Para Abubakar, a jornada para fazer este jogo foi um labirinto por si só, não apenas para encontrar um meio de lidar com a perda de seu pai, mas para criar uma obra de arte inteiramente sua. Como ator, Abubakar desempenhou vários papéis, desde videogames (Bayek em Assassin’s Creed Origins) até televisão (Pai em Raised by Wolves). Mas apesar de trabalhar em áreas criativas, ele nunca sentiu que tinha propriedade criativa sobre seu trabalho como ator. “Como ator, você é uma pequena engrenagem em uma máquina enorme. Mas ao fazer um jogo, eu estava posicionado para encontrar o coração de todo o projeto e tive que ouvi-lo”, disse ele.
O desenvolvimento começou no final de 2019, começando com a anotação de conceitos e o mapeamento do jogo. Ele não sabia nada sobre fazer um jogo. “Eu cheguei muito ingênuo e sabia que queria contar uma história que fosse realmente pessoal, que fosse realmente real”, explicou ele. “Então eu entrei e disse que iria aprender à medida que avançasse. Porque, mesmo como ator, com todo o seu treinamento, você nunca aprende realmente até que a câmera esteja ligada e filmando.”
Tales of Kenzera: ZAU se encaixa perfeitamente no ressurgimento dos metroidvanias 2.5D que voltaram à moda nos últimos anos, com estúdios AAA como a Nintendo trazendo Metroid de volta às suas raízes com Metroid Dread ou Ubisoft se arriscando com Prince of Persia: The Coroa perdida. Pelo que joguei, Kenzera tem a vantagem de estar ao lado deles e, mais ainda, pela sua representação da verdade, e não apenas da verdade de Abubakar, mas da verdade de todos. “A verdade humana”, como ele se refere.
Uma maneira pela qual Abubakar abordou esse mantra da verdade humana é usando a mitologia africana. Quando Abubakar era mais jovem, seu pai lhe contava histórias de seu avô, que era um Nganga, um curandeiro espiritual. “Meu pai me contava histórias malucas, como como meu avô saía e conversava com espíritos e se sentava sob baobás, e quando eu era mais jovem eu dizia: ‘O que você está fumando?’ mas acabei achando isso fascinante e lindo. E isso é algo que meu pai compartilhou comigo e que eu queria compartilhar por meio disso.


Foi uma oportunidade não apenas para celebrar seu pai, mas também para celebrar sua herança.
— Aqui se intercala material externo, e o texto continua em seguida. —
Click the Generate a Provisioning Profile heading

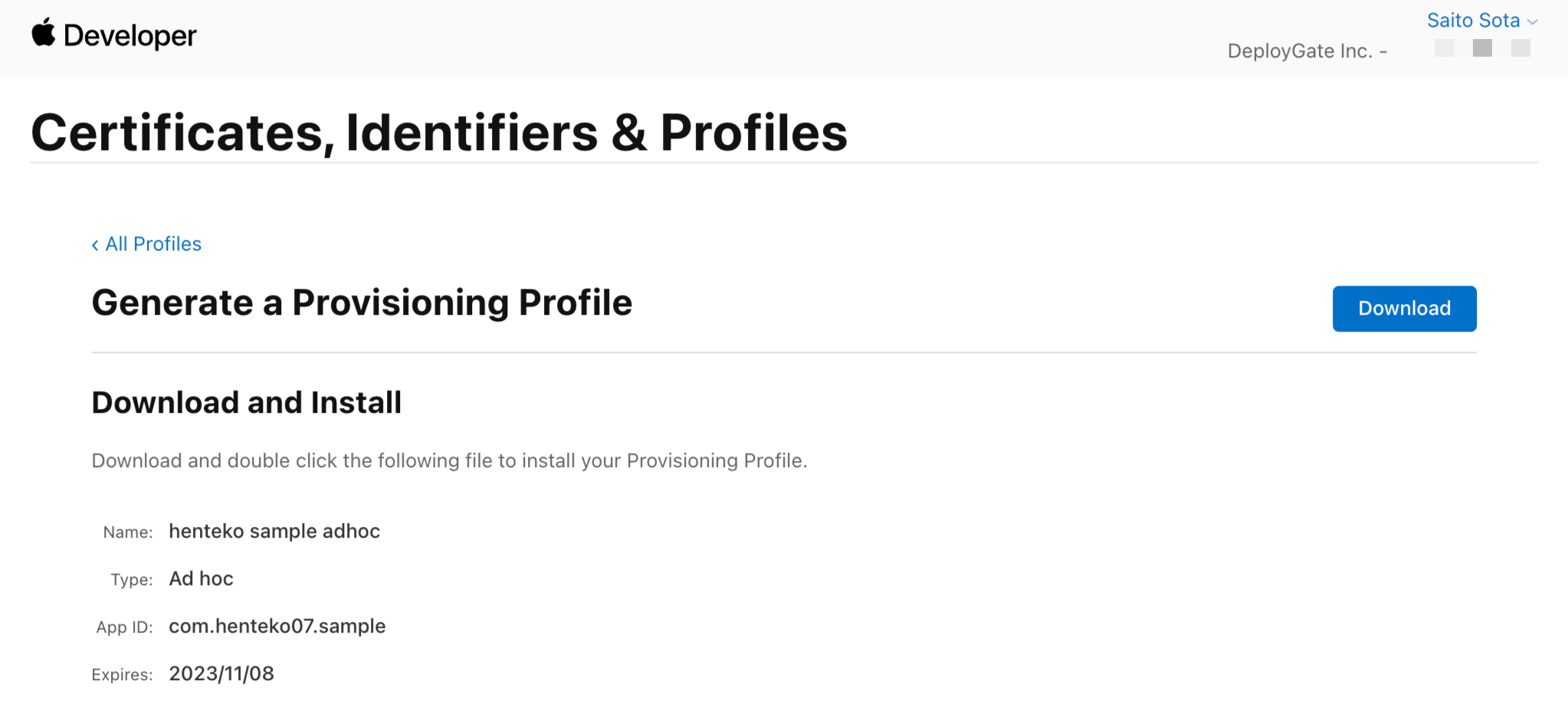pyautogui.click(x=362, y=302)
Para Abubakar, usar a mitologia africana como cola para o mundo e a história do seu jogo foi um meio de inspirar um novo público a ficar entusiasmado com a história, em vez de educá-lo abertamente sobre ela.
Tales of Kenzera: ZAU está se preparando para ser uma entrada sólida em uma recepção calorosa a esta reviravolta dos metroidvanias 2.5D. Mas sua história e ênfase na jornada não apenas do luto, mas de ser humano, o separa do grupo de uma forma significativa.
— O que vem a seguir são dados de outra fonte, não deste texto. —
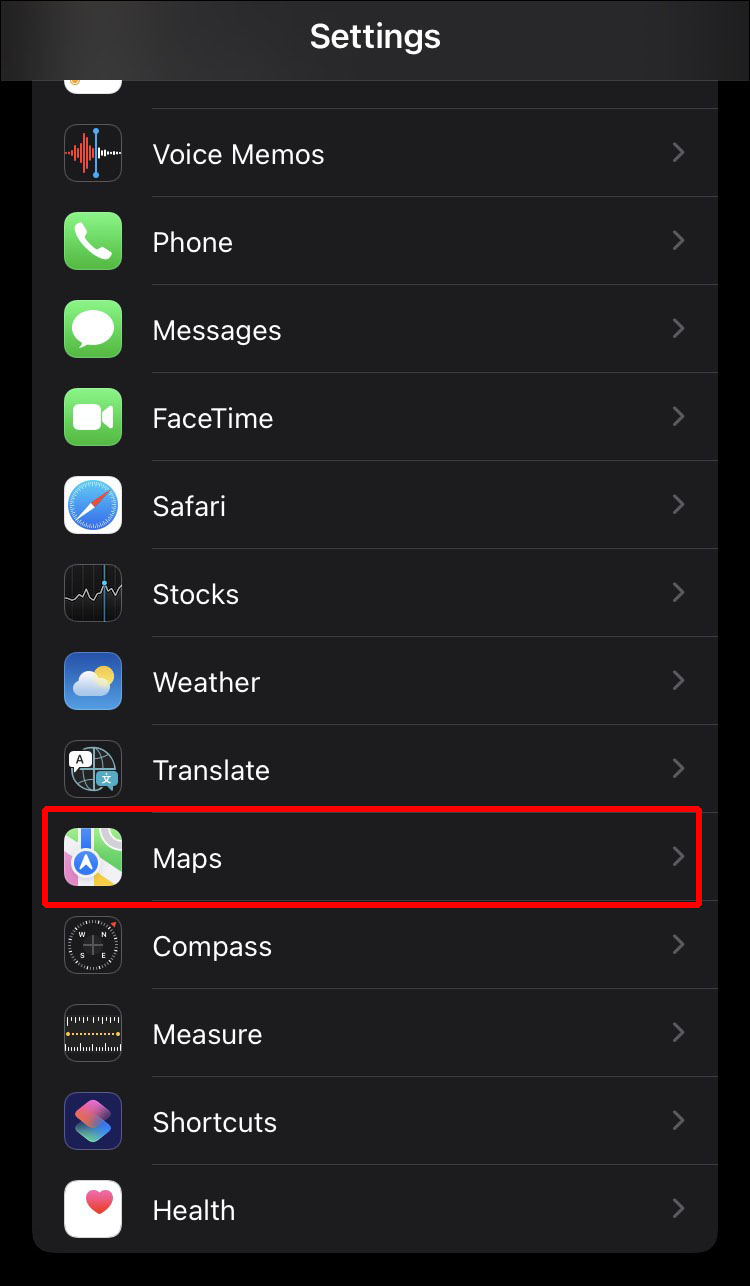This screenshot has width=750, height=1286.
Task: Tap the Stocks chart icon
Action: 93,593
Ao longo da minha vida, perdi avós, perdi um tio, perdi animais de estimação e vi pessoas queridas perderem seus entes queridos. Cada perda apresenta seu próprio labirinto de desconhecidos, provações a serem superadas e perguntas que talvez nunca sejam respondidas. Nenhuma perda é mais difícil ou mais fácil do que a outra, mas é personalizada à sua maneira complicada, confusa e barulhenta.
Escrever esta prévia foi catártico e emocionante. Tem sido uma válvula de escape para eu entender que essa jornada não acabou e pode nunca acabar, mas o máximo que posso fazer é perseverar e continuar, mesmo que tudo não faça muito sentido. Mas, o mais importante, embora eu possa estar escrevendo isso sozinho, Tales of Kenzera: ZAU é um lembrete de que não estou sozinho. O luto é algo que todos experimentaremos. É uma jornada pela qual todos nós passamos. É o que nos torna humanos.